__Given data__:
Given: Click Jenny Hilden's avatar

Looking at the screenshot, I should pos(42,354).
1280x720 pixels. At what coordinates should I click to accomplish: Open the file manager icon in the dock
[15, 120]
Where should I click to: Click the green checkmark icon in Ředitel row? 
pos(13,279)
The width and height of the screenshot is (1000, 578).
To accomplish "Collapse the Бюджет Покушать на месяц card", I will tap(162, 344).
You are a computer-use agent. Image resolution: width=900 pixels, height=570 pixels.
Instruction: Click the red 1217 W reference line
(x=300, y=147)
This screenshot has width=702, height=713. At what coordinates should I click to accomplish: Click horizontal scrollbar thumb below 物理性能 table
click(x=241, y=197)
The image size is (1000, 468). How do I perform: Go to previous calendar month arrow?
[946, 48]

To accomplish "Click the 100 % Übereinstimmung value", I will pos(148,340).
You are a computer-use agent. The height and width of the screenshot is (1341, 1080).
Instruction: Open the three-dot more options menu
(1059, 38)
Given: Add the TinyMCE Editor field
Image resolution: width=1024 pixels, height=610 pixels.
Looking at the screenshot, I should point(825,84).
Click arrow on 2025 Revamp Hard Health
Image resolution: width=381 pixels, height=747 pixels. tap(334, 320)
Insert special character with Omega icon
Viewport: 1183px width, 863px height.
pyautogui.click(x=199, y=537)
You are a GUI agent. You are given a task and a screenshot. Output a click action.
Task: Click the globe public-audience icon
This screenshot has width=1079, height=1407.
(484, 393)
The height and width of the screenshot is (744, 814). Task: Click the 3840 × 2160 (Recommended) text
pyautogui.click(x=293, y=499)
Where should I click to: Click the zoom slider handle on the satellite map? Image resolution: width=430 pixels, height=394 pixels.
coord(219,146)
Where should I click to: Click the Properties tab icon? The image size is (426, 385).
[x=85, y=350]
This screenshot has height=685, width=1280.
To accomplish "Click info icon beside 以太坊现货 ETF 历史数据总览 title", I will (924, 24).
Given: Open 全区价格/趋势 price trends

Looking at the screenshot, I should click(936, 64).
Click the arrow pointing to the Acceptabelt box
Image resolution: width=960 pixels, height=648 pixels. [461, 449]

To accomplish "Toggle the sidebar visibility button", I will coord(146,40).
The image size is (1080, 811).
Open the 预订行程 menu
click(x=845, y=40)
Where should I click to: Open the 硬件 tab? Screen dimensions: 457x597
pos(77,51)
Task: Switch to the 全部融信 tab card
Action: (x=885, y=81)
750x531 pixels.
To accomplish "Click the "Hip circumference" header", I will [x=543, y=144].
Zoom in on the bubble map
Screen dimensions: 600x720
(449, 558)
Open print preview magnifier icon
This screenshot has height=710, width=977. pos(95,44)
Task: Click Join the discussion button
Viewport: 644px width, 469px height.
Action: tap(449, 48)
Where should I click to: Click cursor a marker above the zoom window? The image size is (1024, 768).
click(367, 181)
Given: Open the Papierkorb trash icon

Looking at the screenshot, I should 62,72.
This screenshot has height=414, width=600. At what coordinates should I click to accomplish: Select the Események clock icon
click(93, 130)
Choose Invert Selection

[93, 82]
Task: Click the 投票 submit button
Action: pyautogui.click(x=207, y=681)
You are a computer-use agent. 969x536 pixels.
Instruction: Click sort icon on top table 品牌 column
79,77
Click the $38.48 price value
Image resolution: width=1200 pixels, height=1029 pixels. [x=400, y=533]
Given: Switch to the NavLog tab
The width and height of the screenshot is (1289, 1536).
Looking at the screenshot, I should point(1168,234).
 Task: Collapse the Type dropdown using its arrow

__Goal of the exercise__: Reproduce all the records shown above, unchanged.

__Answer to this task__:
Given: Click Jenny Hilden's avatar

Looking at the screenshot, I should pos(42,354).
1280x720 pixels. At what coordinates should I click to accomplish: Open the file manager icon in the dock
[15, 120]
Where should I click to: Click the green checkmark icon in Ředitel row? 
pos(13,279)
The width and height of the screenshot is (1000, 578).
To accomplish "Collapse the Бюджет Покушать на месяц card", I will tap(162, 344).
You are a computer-use agent. Image resolution: width=900 pixels, height=570 pixels.
Instruction: Click the red 1217 W reference line
(x=300, y=147)
This screenshot has width=702, height=713. At what coordinates should I click to accomplish: Click horizontal scrollbar thumb below 物理性能 table
click(x=241, y=197)
The image size is (1000, 468). How do I perform: Go to previous calendar month arrow?
[946, 48]

To accomplish "Click the 100 % Übereinstimmung value", I will pos(148,340).
You are a computer-use agent. The height and width of the screenshot is (1341, 1080).
Instruction: Open the three-dot more options menu
(1059, 38)
Given: Add the TinyMCE Editor field
Image resolution: width=1024 pixels, height=610 pixels.
Looking at the screenshot, I should point(825,84).
Click arrow on 2025 Revamp Hard Health
Image resolution: width=381 pixels, height=747 pixels. tap(334, 320)
Insert special character with Omega icon
Viewport: 1183px width, 863px height.
pyautogui.click(x=199, y=537)
You are a GUI agent. You are given a task and a screenshot. Output a click action.
Task: Click the globe public-audience icon
This screenshot has width=1079, height=1407.
(484, 393)
The height and width of the screenshot is (744, 814). Task: Click the 3840 × 2160 (Recommended) text
pyautogui.click(x=293, y=499)
Where should I click to: Click the zoom slider handle on the satellite map? Image resolution: width=430 pixels, height=394 pixels.
coord(219,146)
Where should I click to: Click the Properties tab icon? The image size is (426, 385).
[x=85, y=350]
This screenshot has height=685, width=1280.
To accomplish "Click info icon beside 以太坊现货 ETF 历史数据总览 title", I will (924, 24).
Given: Open 全区价格/趋势 price trends

Looking at the screenshot, I should click(936, 64).
Click the arrow pointing to the Acceptabelt box
Image resolution: width=960 pixels, height=648 pixels. [461, 449]

To accomplish "Toggle the sidebar visibility button", I will coord(146,40).
The image size is (1080, 811).
Open the 预订行程 menu
click(x=845, y=40)
Where should I click to: Open the 硬件 tab? Screen dimensions: 457x597
pos(77,51)
Task: Switch to the 全部融信 tab card
Action: (x=885, y=81)
750x531 pixels.
To accomplish "Click the "Hip circumference" header", I will [x=543, y=144].
Zoom in on the bubble map
Screen dimensions: 600x720
(449, 558)
Open print preview magnifier icon
This screenshot has height=710, width=977. pos(95,44)
Task: Click Join the discussion button
Viewport: 644px width, 469px height.
Action: tap(449, 48)
Where should I click to: Click cursor a marker above the zoom window? The image size is (1024, 768).
click(367, 181)
Given: Open the Papierkorb trash icon

Looking at the screenshot, I should 62,72.
This screenshot has height=414, width=600. At what coordinates should I click to accomplish: Select the Események clock icon
click(93, 130)
Choose Invert Selection

[93, 82]
Task: Click the 投票 submit button
Action: pyautogui.click(x=207, y=681)
You are a computer-use agent. 969x536 pixels.
Instruction: Click sort icon on top table 品牌 column
79,77
Click the $38.48 price value
Image resolution: width=1200 pixels, height=1029 pixels. [x=400, y=533]
Given: Switch to the NavLog tab
The width and height of the screenshot is (1289, 1536).
Looking at the screenshot, I should point(1168,234).
 Task: Collapse the Type dropdown using its arrow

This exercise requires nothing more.